Problem statement. After locating the line with "Go to the Meetings tab" in the data that follows, return it and every later line exactly, up to and including the line with "Given: Expand the".

Dataset excerpts.
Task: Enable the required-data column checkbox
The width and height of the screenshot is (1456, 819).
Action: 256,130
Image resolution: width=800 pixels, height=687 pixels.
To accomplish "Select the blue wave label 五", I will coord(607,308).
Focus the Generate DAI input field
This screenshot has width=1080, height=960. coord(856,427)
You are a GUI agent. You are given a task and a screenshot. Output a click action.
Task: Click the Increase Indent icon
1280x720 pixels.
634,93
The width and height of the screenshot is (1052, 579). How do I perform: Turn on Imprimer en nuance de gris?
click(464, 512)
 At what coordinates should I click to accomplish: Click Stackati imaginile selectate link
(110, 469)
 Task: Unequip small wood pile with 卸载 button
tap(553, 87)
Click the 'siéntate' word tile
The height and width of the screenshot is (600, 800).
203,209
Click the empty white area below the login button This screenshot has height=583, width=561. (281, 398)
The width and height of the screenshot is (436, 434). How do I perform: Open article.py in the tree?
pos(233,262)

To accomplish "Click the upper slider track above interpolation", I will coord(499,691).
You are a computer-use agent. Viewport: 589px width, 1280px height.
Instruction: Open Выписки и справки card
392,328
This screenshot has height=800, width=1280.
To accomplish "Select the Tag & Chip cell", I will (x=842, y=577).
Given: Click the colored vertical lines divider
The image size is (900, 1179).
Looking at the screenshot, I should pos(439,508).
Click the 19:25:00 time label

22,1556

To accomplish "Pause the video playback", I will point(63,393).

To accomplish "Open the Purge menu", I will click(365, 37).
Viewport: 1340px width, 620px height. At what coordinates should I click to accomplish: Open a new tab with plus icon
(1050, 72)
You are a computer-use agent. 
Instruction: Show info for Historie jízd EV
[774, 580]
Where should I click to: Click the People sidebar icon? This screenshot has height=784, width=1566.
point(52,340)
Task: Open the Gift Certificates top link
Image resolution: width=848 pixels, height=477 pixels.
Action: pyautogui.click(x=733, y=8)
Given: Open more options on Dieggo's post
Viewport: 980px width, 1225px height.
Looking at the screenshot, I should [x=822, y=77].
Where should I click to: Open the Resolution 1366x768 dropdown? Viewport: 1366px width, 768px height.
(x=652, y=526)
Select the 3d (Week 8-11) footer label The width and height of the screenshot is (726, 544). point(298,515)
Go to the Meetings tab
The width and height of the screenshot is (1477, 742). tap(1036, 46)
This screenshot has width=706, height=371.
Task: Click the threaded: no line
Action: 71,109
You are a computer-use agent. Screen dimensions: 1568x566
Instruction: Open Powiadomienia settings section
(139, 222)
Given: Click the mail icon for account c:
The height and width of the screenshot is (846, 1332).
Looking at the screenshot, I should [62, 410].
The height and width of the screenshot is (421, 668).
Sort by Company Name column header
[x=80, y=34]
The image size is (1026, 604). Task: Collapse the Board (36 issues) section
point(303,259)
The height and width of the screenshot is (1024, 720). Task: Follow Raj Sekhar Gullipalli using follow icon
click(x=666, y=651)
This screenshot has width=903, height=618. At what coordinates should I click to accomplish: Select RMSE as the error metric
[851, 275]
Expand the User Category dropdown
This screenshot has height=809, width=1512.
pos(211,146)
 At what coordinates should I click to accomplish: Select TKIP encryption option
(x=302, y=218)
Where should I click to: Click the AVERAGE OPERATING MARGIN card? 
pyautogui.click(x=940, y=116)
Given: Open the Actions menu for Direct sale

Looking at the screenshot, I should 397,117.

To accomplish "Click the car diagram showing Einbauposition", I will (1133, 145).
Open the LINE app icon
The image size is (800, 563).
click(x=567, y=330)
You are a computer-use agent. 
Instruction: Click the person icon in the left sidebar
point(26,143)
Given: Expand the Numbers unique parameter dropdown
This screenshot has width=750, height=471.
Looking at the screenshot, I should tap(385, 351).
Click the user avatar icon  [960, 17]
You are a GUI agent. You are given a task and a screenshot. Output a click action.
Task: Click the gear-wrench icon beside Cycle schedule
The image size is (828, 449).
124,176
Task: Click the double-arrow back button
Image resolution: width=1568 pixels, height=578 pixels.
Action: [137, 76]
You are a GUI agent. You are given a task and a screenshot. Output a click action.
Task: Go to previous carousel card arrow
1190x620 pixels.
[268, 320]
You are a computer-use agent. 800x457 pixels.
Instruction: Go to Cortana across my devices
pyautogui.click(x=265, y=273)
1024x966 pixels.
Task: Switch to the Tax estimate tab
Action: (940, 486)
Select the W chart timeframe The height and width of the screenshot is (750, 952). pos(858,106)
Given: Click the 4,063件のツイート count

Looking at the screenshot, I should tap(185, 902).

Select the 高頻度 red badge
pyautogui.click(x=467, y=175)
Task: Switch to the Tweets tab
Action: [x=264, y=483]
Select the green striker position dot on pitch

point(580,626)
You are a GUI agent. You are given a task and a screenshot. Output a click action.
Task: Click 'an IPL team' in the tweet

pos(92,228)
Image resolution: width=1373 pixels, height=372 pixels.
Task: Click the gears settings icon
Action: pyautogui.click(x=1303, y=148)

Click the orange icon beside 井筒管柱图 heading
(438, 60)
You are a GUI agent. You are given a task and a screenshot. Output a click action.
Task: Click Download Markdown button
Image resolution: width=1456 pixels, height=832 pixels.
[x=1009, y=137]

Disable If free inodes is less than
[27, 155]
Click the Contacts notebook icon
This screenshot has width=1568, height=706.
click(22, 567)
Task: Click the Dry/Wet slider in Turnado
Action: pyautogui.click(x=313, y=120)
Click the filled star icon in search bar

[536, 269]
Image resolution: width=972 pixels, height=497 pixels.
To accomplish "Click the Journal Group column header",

Answer to this problem.
Go to the Meetings tab
The width and height of the screenshot is (1477, 742). tap(1036, 46)
This screenshot has width=706, height=371.
Task: Click the threaded: no line
Action: 71,109
You are a computer-use agent. Screen dimensions: 1568x566
Instruction: Open Powiadomienia settings section
(139, 222)
Given: Click the mail icon for account c:
The height and width of the screenshot is (846, 1332).
Looking at the screenshot, I should [62, 410].
The height and width of the screenshot is (421, 668).
Sort by Company Name column header
[x=80, y=34]
The image size is (1026, 604). Task: Collapse the Board (36 issues) section
point(303,259)
The height and width of the screenshot is (1024, 720). Task: Follow Raj Sekhar Gullipalli using follow icon
click(x=666, y=651)
This screenshot has width=903, height=618. At what coordinates should I click to accomplish: Select RMSE as the error metric
[851, 275]
Expand the User Category dropdown
This screenshot has height=809, width=1512.
pos(211,146)
 At what coordinates should I click to accomplish: Select TKIP encryption option
(x=302, y=218)
Where should I click to: Click the AVERAGE OPERATING MARGIN card? 
pyautogui.click(x=940, y=116)
Given: Open the Actions menu for Direct sale

Looking at the screenshot, I should 397,117.

To accomplish "Click the car diagram showing Einbauposition", I will (1133, 145).
Open the LINE app icon
The image size is (800, 563).
click(x=567, y=330)
You are a computer-use agent. 
Instruction: Click the person icon in the left sidebar
point(26,143)
Given: Expand the Numbers unique parameter dropdown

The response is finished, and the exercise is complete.